Requirement 1 –
In the description of report pages below, condense the paragraph beginning "Cover Page - The cover page displays" into a short bulleted list that keeps its main facts.
Requirement 2 –
Write a continuation of the description of report pages below, beginning after its final paragraph on the Income and Expense Page.

Page excerpt –
****************

Cover Page - The cover page displays the names of the client and spouse; the name, address, and phone number of the advisor; an area that the advisor can edit to display the company or broker dealer's name and any compliance language that is required.

Disclosures Page - This page contains standard disclaimer language to meet regulatory requirements. It will insert the name of the advisor and the advisor's company or broker dealer in the first paragraph, as appropriate.

Index Page - This page shows the indices used and the basis for setting investment target returns. These indices are only able to be adjusted by the website administrator.

Assumptions Page - This page summarizes, in one place, all of the assumptions used for that client's report. It is specific to the client and spouse's individual investment accounts, as well as more general types of assumptions.
   
  Major Pages

Income and Expense Page - This page shows information about the client and spouse's current income and expenses. At the bottom of the page, it shows any defined benefit types of income such as pensions and Social Security that will be available in retirement.

****************

Data extracts –

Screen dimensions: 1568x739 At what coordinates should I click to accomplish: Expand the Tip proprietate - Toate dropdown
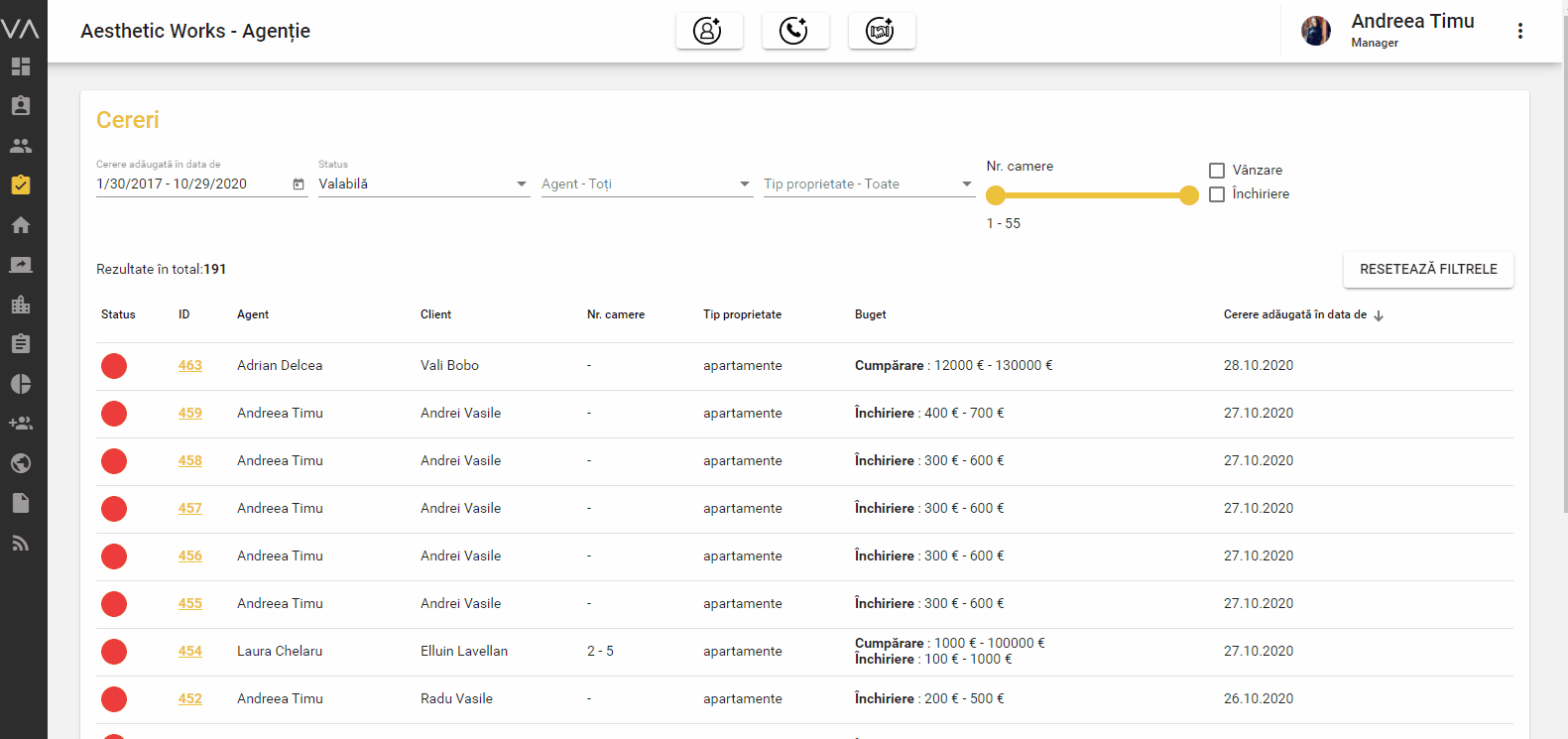click(868, 185)
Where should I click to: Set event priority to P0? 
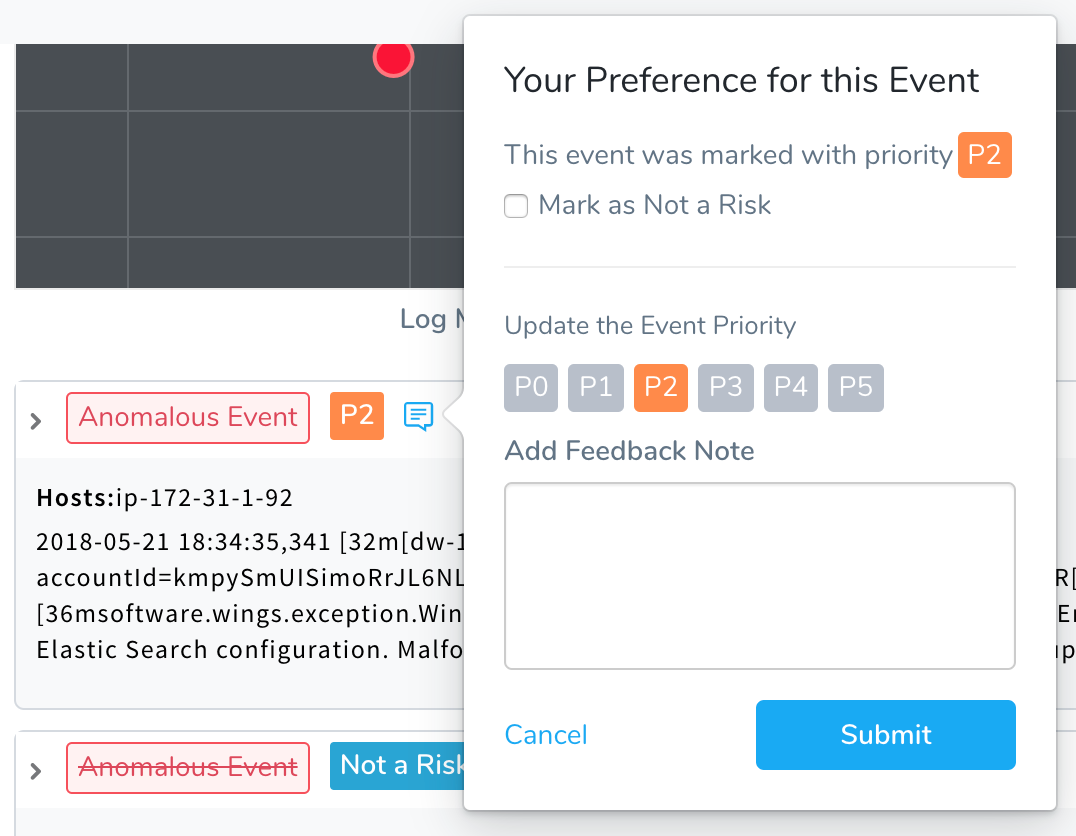[531, 388]
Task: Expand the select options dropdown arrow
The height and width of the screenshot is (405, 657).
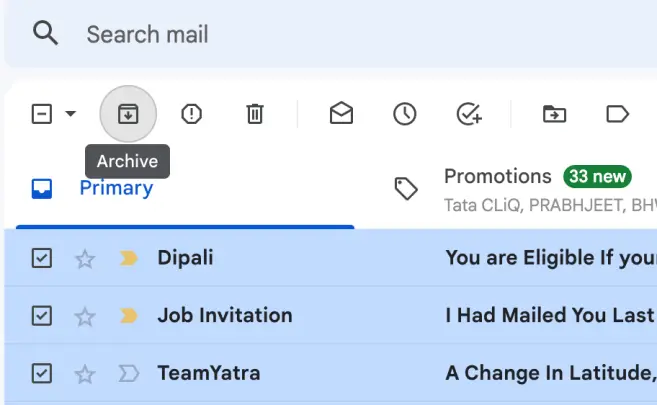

****************

Answer space 1 –
Cover Page shows:
- The names of the client and spouse
- The advisor's name, address, and phone number
- An advisor-editable area for the company or broker dealer's name and any required compliance language

Answer space 2 –
At the top of the page is a summary of any current income for the client and spouse with adjustments for Social Security and defined benefit plan contributions that come out of the client’s or spouse’s paycheck. This adjustment is made because the money comes out of the check and is, like savings, not available for current expenditures. The program does not adjust for Medicare contributions because this is a medical expense (not a savings item) that would be a normal expense for some type of health coverage, such as supplemental, throughout a person’s lifetime.

In the middle of the page, there is a section where the client's actual current monthly expenses are calculated for them. This is accomplished by taking the gross income (adjusted for Social Security and defined benefit contributions) as shown at the top of the page, subtracting income taxes, and subtracting any retirement contributions and other savings (including college saving since it is not part of everyday living expenses). The rest of the client's income is spent. If the money is not going to taxes or savings, it is being spent. The program then takes one further step. It subtracts any long term liability or debt payments. This is done because these debt payments will come to an end someday and do not represent living expenses that will continue throughout retirement.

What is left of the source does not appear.